[[ Excerpted data open ]]
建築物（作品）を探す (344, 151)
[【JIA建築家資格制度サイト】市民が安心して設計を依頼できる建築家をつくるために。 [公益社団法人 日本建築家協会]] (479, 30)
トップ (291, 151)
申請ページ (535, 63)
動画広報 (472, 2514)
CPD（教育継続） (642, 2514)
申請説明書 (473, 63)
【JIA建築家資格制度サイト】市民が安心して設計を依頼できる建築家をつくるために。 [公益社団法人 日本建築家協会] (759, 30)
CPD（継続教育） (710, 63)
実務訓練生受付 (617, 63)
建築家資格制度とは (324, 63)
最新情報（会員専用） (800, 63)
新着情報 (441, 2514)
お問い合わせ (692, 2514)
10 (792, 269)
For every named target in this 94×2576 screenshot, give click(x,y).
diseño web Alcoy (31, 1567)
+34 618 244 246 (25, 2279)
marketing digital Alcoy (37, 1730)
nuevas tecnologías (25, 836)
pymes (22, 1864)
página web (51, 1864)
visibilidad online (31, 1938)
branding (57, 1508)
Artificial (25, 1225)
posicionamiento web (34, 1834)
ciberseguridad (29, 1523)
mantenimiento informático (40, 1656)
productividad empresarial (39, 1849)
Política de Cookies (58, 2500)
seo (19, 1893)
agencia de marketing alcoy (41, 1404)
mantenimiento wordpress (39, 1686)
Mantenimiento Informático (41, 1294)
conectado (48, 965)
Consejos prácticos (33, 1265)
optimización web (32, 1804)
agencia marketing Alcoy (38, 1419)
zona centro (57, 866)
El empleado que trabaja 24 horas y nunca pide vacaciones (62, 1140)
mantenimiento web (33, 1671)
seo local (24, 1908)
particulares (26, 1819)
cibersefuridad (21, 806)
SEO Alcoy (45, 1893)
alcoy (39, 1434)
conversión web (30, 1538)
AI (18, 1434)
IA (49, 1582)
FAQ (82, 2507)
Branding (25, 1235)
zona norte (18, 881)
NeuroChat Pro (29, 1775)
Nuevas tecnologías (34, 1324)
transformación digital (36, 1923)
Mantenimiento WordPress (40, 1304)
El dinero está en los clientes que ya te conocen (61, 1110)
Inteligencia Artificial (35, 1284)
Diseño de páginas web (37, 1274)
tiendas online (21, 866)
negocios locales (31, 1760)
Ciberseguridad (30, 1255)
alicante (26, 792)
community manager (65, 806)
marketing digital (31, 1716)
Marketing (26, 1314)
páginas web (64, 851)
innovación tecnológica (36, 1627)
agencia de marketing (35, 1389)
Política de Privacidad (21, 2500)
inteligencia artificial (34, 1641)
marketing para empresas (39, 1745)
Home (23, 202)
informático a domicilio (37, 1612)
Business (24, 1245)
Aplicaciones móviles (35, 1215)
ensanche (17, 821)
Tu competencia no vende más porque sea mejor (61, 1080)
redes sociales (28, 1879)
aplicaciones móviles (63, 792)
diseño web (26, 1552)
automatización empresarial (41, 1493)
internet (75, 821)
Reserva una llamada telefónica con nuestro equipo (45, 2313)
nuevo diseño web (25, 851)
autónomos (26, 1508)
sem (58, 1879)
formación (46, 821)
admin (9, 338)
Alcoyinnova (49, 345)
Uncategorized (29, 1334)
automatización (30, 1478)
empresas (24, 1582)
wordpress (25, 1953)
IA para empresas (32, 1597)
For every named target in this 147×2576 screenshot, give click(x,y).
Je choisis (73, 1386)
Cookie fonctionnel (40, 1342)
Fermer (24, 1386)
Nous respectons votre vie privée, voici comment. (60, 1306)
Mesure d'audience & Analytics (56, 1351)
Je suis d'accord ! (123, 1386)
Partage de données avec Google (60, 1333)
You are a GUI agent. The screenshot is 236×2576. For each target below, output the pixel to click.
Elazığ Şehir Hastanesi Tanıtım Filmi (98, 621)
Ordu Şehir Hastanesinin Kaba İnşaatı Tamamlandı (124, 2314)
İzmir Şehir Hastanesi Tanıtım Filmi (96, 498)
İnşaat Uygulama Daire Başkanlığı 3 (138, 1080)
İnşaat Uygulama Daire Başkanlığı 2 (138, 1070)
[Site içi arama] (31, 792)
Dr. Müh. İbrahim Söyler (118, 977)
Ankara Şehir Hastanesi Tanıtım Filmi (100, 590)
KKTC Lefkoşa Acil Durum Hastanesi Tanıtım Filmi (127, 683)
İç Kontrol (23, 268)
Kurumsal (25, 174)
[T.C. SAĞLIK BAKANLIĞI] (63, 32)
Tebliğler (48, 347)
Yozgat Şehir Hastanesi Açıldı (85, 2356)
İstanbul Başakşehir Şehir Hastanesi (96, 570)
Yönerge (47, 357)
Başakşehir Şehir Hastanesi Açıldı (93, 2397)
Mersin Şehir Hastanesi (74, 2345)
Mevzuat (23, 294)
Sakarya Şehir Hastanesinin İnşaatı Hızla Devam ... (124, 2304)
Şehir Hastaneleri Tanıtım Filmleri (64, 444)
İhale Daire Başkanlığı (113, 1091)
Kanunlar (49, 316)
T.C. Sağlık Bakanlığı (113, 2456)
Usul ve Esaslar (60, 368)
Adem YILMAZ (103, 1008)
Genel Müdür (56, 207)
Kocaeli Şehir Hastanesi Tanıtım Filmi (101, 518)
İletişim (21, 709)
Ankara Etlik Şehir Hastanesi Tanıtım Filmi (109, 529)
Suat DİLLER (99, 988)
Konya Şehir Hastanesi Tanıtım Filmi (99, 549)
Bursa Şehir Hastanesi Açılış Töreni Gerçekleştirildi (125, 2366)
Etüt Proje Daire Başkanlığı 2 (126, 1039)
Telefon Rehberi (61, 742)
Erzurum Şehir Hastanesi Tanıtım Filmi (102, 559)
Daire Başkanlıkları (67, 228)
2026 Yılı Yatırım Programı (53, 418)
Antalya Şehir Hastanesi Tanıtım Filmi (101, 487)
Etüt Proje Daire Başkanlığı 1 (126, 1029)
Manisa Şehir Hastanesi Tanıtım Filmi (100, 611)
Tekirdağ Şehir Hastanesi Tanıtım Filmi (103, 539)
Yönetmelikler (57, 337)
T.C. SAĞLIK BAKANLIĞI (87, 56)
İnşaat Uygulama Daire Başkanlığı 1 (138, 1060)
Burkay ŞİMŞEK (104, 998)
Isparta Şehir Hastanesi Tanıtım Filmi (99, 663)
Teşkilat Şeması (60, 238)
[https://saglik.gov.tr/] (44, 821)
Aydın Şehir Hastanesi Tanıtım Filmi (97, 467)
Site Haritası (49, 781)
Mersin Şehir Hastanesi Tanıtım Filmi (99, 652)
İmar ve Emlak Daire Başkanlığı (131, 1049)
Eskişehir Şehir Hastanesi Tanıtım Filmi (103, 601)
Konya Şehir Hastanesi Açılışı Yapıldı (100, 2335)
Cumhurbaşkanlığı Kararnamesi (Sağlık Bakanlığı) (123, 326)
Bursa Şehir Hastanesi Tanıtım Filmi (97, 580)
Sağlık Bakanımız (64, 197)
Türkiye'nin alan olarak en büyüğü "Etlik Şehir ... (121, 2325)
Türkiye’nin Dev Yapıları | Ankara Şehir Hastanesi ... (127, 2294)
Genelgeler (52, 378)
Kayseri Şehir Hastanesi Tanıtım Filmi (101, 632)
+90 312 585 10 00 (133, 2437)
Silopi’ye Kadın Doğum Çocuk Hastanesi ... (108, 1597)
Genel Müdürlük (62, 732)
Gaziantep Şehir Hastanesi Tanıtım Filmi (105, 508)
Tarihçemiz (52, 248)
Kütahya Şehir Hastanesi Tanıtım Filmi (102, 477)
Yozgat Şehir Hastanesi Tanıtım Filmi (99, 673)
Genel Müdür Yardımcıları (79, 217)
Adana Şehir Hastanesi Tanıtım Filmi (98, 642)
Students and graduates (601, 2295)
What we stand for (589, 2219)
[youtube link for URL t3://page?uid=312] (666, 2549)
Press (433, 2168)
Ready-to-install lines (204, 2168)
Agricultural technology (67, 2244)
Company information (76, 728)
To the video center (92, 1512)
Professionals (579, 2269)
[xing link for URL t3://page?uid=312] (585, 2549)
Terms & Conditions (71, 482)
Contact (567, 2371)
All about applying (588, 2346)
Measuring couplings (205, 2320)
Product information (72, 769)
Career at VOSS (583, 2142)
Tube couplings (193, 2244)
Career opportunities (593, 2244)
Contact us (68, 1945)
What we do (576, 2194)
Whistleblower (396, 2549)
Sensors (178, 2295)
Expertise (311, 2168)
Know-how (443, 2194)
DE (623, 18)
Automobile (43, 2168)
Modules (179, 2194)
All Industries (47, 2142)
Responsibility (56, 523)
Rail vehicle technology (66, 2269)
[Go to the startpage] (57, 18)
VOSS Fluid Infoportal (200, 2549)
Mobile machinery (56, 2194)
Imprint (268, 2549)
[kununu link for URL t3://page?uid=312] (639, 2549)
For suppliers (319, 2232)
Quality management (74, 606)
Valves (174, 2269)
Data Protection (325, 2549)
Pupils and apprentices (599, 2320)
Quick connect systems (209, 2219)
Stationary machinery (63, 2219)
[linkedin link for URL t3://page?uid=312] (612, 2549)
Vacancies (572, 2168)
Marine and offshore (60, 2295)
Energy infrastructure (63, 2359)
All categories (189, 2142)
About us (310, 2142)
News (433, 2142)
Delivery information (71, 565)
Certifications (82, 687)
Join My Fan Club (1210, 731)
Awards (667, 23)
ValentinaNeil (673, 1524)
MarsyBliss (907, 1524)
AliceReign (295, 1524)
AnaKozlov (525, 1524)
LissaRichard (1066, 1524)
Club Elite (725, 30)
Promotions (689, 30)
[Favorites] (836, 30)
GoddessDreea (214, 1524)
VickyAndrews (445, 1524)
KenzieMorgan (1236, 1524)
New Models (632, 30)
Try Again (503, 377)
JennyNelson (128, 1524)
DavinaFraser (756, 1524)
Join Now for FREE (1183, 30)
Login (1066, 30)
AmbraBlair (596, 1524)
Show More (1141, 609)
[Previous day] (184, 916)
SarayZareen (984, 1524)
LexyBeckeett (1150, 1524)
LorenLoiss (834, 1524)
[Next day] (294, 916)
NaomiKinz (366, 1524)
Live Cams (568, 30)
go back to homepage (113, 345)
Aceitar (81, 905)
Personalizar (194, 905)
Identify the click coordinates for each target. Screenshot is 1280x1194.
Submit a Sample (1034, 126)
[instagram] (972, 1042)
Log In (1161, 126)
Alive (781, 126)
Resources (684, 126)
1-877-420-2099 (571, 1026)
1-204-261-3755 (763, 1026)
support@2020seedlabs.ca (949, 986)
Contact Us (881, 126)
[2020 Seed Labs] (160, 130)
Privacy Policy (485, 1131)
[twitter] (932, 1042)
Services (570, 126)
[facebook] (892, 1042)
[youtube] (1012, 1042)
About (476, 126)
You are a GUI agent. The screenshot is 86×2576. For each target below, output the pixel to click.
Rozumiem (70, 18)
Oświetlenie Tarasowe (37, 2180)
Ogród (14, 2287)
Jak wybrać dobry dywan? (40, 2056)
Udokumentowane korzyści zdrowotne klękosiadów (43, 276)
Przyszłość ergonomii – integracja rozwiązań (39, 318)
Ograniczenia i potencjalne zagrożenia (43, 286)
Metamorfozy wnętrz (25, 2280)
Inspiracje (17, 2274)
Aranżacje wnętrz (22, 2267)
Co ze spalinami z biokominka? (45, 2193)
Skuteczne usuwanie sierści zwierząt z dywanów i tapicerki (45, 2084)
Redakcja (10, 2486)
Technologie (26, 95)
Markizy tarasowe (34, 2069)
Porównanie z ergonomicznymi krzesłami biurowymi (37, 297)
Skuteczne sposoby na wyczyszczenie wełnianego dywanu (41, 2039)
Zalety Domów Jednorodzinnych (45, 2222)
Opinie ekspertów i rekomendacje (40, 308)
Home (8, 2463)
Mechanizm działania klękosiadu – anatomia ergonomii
[[ Excerpted data closed ]]
Copy out the range of lines above starting at the line with "Data Protection (325, 2549)" and ending at the line with "Log In (1161, 126)", exactly and including both.

▶ [Answer for the task]
Data Protection (325, 2549)
Pupils and apprentices (599, 2320)
Quick connect systems (209, 2219)
Stationary machinery (63, 2219)
[linkedin link for URL t3://page?uid=312] (612, 2549)
Vacancies (572, 2168)
Marine and offshore (60, 2295)
Energy infrastructure (63, 2359)
All categories (189, 2142)
About us (310, 2142)
News (433, 2142)
Delivery information (71, 565)
Certifications (82, 687)
Join My Fan Club (1210, 731)
Awards (667, 23)
ValentinaNeil (673, 1524)
MarsyBliss (907, 1524)
AliceReign (295, 1524)
AnaKozlov (525, 1524)
LissaRichard (1066, 1524)
Club Elite (725, 30)
Promotions (689, 30)
[Favorites] (836, 30)
GoddessDreea (214, 1524)
VickyAndrews (445, 1524)
KenzieMorgan (1236, 1524)
New Models (632, 30)
Try Again (503, 377)
JennyNelson (128, 1524)
DavinaFraser (756, 1524)
Join Now for FREE (1183, 30)
Login (1066, 30)
AmbraBlair (596, 1524)
Show More (1141, 609)
[Previous day] (184, 916)
SarayZareen (984, 1524)
LexyBeckeett (1150, 1524)
LorenLoiss (834, 1524)
[Next day] (294, 916)
NaomiKinz (366, 1524)
Live Cams (568, 30)
go back to homepage (113, 345)
Aceitar (81, 905)
Personalizar (194, 905)
Identify the click coordinates for each target. Screenshot is 1280x1194.
Submit a Sample (1034, 126)
[instagram] (972, 1042)
Log In (1161, 126)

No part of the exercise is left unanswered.